# [ASSIGNED TASK]
Print the records below exactly as they appear. Omit all pictures.

# [RECORDED DATA]
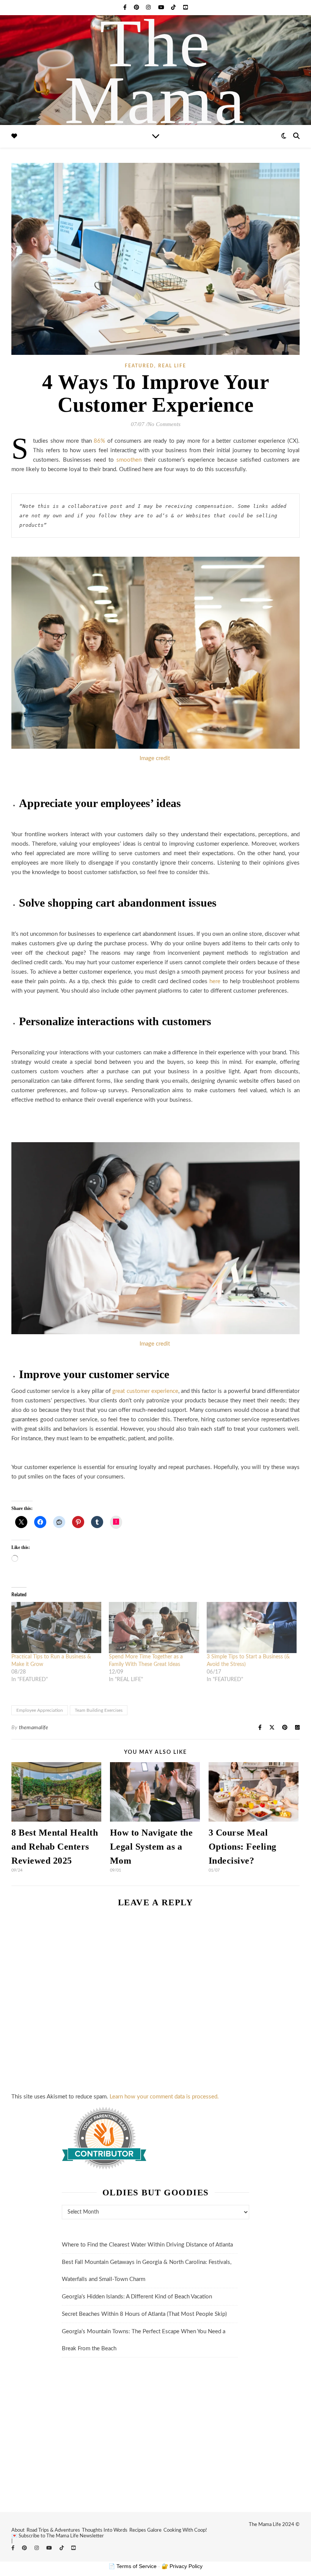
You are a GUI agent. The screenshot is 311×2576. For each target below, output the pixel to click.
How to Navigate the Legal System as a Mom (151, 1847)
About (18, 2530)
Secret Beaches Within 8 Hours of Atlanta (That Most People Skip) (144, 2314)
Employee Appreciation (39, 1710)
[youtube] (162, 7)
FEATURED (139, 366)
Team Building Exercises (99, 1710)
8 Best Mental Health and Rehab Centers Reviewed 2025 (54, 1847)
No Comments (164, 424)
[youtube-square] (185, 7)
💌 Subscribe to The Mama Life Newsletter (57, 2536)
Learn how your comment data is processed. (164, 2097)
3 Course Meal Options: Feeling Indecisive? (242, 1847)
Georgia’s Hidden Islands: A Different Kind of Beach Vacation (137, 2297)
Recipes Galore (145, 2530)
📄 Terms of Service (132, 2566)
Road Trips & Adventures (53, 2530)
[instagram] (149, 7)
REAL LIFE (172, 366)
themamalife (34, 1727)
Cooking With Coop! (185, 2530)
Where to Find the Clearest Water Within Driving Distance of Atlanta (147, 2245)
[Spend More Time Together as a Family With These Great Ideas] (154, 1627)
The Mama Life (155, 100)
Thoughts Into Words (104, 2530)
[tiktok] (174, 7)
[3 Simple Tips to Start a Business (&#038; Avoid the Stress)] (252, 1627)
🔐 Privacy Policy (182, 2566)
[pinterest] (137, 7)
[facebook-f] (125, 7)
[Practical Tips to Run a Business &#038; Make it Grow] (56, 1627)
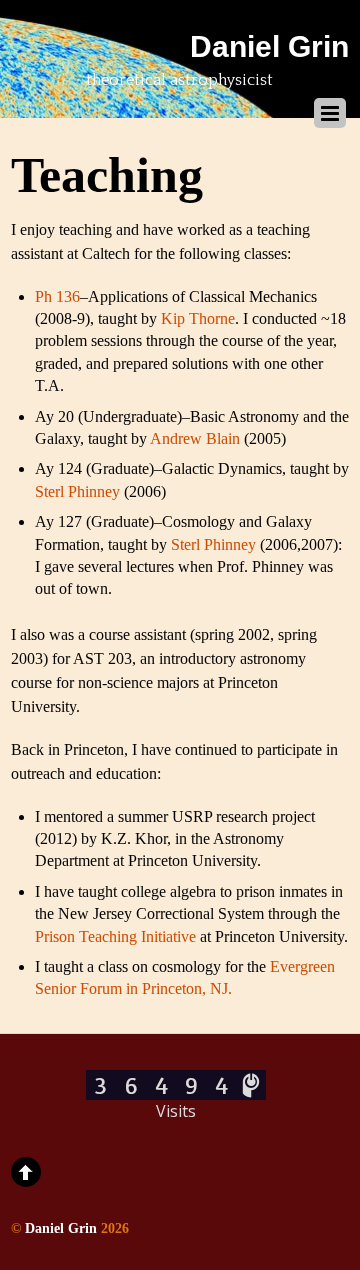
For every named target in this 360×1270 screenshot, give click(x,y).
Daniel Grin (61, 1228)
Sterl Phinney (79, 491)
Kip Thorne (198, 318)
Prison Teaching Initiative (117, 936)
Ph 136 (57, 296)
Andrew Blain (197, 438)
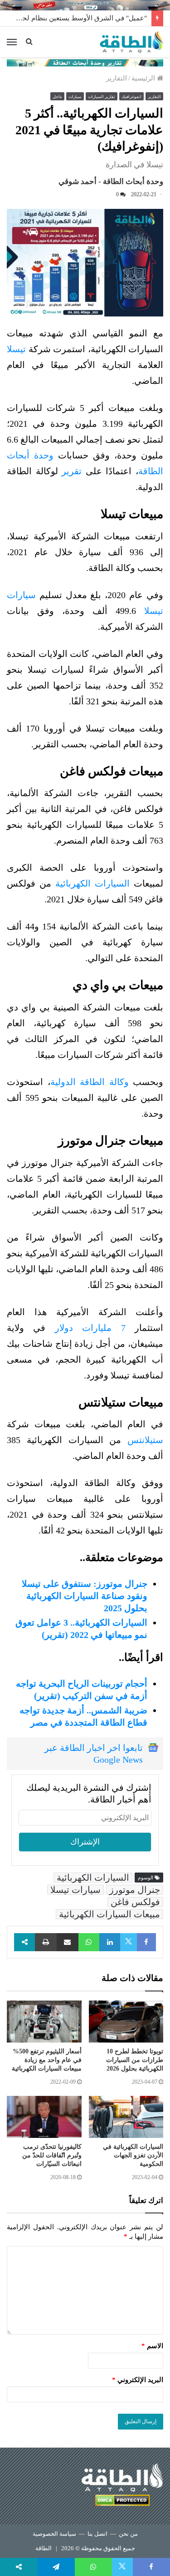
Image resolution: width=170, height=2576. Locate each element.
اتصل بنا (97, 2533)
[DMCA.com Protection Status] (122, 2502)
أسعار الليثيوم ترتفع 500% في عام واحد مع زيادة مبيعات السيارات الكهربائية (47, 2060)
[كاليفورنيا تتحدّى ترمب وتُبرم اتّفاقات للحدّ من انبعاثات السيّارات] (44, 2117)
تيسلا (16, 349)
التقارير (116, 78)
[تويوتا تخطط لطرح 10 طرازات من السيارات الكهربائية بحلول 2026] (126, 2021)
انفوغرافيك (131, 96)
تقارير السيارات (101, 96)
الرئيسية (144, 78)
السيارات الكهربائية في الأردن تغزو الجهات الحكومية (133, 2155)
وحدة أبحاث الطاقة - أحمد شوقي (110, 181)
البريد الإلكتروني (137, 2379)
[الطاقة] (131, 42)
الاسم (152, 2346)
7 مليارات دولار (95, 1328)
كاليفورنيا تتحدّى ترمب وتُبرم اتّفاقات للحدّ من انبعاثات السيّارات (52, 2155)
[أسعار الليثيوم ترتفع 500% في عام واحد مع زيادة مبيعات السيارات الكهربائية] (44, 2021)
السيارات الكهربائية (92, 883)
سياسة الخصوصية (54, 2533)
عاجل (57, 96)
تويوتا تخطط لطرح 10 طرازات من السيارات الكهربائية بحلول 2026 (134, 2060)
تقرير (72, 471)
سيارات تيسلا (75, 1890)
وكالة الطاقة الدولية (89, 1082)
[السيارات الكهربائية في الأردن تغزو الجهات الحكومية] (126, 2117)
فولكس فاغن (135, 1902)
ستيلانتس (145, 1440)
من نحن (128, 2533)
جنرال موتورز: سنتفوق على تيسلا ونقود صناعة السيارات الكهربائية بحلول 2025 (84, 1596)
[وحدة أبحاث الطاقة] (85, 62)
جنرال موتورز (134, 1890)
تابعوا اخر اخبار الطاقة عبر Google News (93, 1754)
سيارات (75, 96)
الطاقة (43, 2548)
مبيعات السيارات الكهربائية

# [COMPLETED TASK]
You are a GUI agent. The screenshot is 311×2576. For each target below, output the pixel to click.
How to Navigate the Legal System as a Mom (151, 1847)
About (18, 2530)
Secret Beaches Within 8 Hours of Atlanta (That Most People Skip) (144, 2314)
Employee Appreciation (39, 1710)
[youtube] (162, 7)
FEATURED (139, 366)
Team Building Exercises (99, 1710)
8 Best Mental Health and Rehab Centers Reviewed 2025 (54, 1847)
No Comments (164, 424)
[youtube-square] (185, 7)
💌 Subscribe to The Mama Life Newsletter (57, 2536)
Learn how your comment data is processed. (164, 2097)
3 Course Meal Options: Feeling Indecisive? (242, 1847)
Georgia’s Hidden Islands: A Different Kind of Beach Vacation (137, 2297)
Recipes Galore (145, 2530)
📄 Terms of Service (132, 2566)
Road Trips & Adventures (53, 2530)
[instagram] (149, 7)
REAL LIFE (172, 366)
themamalife (34, 1727)
Cooking With Coop! (185, 2530)
Where to Find the Clearest Water Within Driving Distance of Atlanta (147, 2245)
[Spend More Time Together as a Family With These Great Ideas] (154, 1627)
The Mama Life (155, 100)
Thoughts Into Words (104, 2530)
[tiktok] (174, 7)
[3 Simple Tips to Start a Business (&#038; Avoid the Stress)] (252, 1627)
🔐 Privacy Policy (182, 2566)
[pinterest] (137, 7)
[facebook-f] (125, 7)
[Practical Tips to Run a Business &#038; Make it Grow] (56, 1627)
For every named target in this 360×1270 screenshot, give click(x,y).
Daniel Grin (61, 1228)
Sterl Phinney (79, 491)
Kip Thorne (198, 318)
Prison Teaching Initiative (117, 936)
Ph 136 (57, 296)
Andrew Blain (197, 438)
Image resolution: width=170, height=2576. Locate each element.
اتصل بنا (97, 2533)
[DMCA.com Protection Status] (122, 2502)
أسعار الليثيوم ترتفع 500% في عام واحد مع زيادة مبيعات السيارات الكهربائية (47, 2060)
[كاليفورنيا تتحدّى ترمب وتُبرم اتّفاقات للحدّ من انبعاثات السيّارات] (44, 2117)
تيسلا (16, 349)
التقارير (116, 78)
[تويوتا تخطط لطرح 10 طرازات من السيارات الكهربائية بحلول 2026] (126, 2021)
انفوغرافيك (131, 96)
تقارير السيارات (101, 96)
الرئيسية (144, 78)
السيارات الكهربائية في الأردن تغزو الجهات الحكومية (133, 2155)
وحدة أبحاث الطاقة - أحمد شوقي (110, 181)
البريد الإلكتروني (137, 2379)
[الطاقة] (131, 42)
الاسم (152, 2346)
7 مليارات دولار (95, 1328)
كاليفورنيا تتحدّى ترمب وتُبرم اتّفاقات للحدّ من انبعاثات السيّارات (52, 2155)
[أسعار الليثيوم ترتفع 500% في عام واحد مع زيادة مبيعات السيارات الكهربائية] (44, 2021)
السيارات الكهربائية (92, 883)
سياسة الخصوصية (54, 2533)
عاجل (57, 96)
تويوتا تخطط لطرح 10 طرازات من السيارات الكهربائية بحلول 2026 (134, 2060)
تقرير (72, 471)
سيارات تيسلا (75, 1890)
وكالة الطاقة الدولية (89, 1082)
[السيارات الكهربائية في الأردن تغزو الجهات الحكومية] (126, 2117)
فولكس فاغن (135, 1902)
ستيلانتس (145, 1440)
من نحن (128, 2533)
جنرال موتورز: سنتفوق على تيسلا ونقود صناعة السيارات الكهربائية بحلول 2025 (84, 1596)
[وحدة أبحاث الطاقة] (85, 62)
جنرال موتورز (134, 1890)
تابعوا اخر اخبار الطاقة عبر Google News (93, 1754)
سيارات (75, 96)
الطاقة (43, 2548)
مبيعات السيارات الكهربائية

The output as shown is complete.